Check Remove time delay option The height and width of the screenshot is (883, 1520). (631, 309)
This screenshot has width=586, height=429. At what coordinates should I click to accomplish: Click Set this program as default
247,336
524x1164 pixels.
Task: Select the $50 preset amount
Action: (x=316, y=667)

= GIVEN TASK =
Rewrite all the rows above, changing "screenshot" to "image" everywhere it occurs and leaving everything else the same.

= EXERCISE RESPONSE =
Check Remove time delay option The height and width of the image is (883, 1520). (631, 309)
This image has width=586, height=429. At what coordinates should I click to accomplish: Click Set this program as default
247,336
524x1164 pixels.
Task: Select the $50 preset amount
Action: (x=316, y=667)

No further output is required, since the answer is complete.